An ANOVA comparing the AM masking index for each target color showed no effect of color, F(3, 45) = 1.856, p = 0.151. However, a subsequent paired t-test on the AM masking index revealed a significant masking effect for only the intermediate color, pink (M = 0.501, SEM = 0.168), compared to the control color (Cyan: M = −0.010, SEM = 0.104) [t(15) = 2.543, p = 0.023]. The AM masking index was not significantly different between the control color and the other two colors, orange and magenta (Magenta: M = 0.273, SEM = 0.165 [t(14) = 1.341, p = 0.200]; Orange: M = 0.166, SEM = 0.185 [t(15) = 0.751, p = 0.464]). 

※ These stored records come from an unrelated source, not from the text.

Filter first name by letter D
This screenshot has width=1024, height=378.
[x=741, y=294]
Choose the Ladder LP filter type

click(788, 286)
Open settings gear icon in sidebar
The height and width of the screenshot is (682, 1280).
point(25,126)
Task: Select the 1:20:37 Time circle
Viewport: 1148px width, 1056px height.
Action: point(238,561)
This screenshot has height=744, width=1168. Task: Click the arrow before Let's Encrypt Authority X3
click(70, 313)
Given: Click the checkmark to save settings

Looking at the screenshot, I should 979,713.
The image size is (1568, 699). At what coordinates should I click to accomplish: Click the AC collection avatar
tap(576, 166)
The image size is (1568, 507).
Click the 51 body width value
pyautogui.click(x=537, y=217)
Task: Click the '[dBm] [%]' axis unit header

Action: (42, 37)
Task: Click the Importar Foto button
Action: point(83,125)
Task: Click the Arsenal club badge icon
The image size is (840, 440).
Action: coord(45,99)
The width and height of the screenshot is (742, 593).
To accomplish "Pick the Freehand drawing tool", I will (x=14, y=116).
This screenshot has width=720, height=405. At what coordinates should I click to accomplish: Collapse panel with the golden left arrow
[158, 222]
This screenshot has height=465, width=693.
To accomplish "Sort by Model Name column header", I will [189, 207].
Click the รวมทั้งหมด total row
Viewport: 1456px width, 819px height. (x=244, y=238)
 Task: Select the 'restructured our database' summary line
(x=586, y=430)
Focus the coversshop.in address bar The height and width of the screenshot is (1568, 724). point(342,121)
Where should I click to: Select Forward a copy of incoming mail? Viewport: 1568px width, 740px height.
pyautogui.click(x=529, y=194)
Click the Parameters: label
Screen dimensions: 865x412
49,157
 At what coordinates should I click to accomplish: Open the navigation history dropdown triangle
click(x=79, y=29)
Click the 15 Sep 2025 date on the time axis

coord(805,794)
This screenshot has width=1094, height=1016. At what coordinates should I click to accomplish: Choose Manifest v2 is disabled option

These results suggest that the color interpolation during AM is not specific to the color pair used in Experiment 1 (blue/green) but is also evident for other colors that vary only in their S-cone excitation levels. 
Experiment 4
In the first set of three experiments, we used color pairs that differ only by their S-cone excitation levels, with fixed L-cone excitation levels. In order to examine whether target detection impairment is also evident for colors that vary only in their L-cone excitation levels (with fixed S-cone excitation levels), we essayed another color pair of green and orange inducers, which has an intermediate color of lime (yellowish green). 
Methods
The stimuli and procedures were the same as Experiment 1 except for the colors of the inducers and targets. The colors of the initial and the terminal inducers were green (l = 0.627, s = 0.2) and orange (l = 0.707, s = 0.2), respectively (Figure 6A). At highest saturation, the color of the target was one of the following: the initial inducers' color (green), the terminal inducers' color (orange), the intermediate color between the two inducers (lime: l = 0.667, s = 0.2), or a control color with the same L-cone level as the intermediate color but opposite S-cone polarity (purple: l = 0.667, s = 5.0). 
Figure 6
 
(A) Average color contrast thresholds for target detection in Experiment 4. (B) AM masking effect for each target color.
Figure 6
 
(A) Average color contrast thresholds for target detection in Experiment 4. (B) AM masking effect for each target color.
Results
A repeated-measures ANOVA showed significant effects of color, F(1.596, 17.559) = 10.472, p = 0.002; Greenhouse-Geisser corrected, and condition, F(1, 11) = 9.689, p = 0.010, as well as a significant interaction between condition and color, F(3, 33) = 4.199, p = 0.013. An ANOVA comparing the AM masking index for each target color showed a significant effect of color, F(3, 33) = 3.296, p = 0.032. Paired t-tests revealed a significant difference only between the intermediate color (Lime: M = 0.734, SEM = 0.200) and the control color (Purple: M = 0.019, SEM = 0.186) [t(11) = 2.873, p = 0.015], and no significant difference between the control color and either the color of the initial (Green: M = 0.402, SEM = 0.235) [t(11) = 1.231, p = 0.244] or terminal inducers (Orange: M = 0.296, SEM = 0.186) [t(11) = 1.071, p = 0.307]. 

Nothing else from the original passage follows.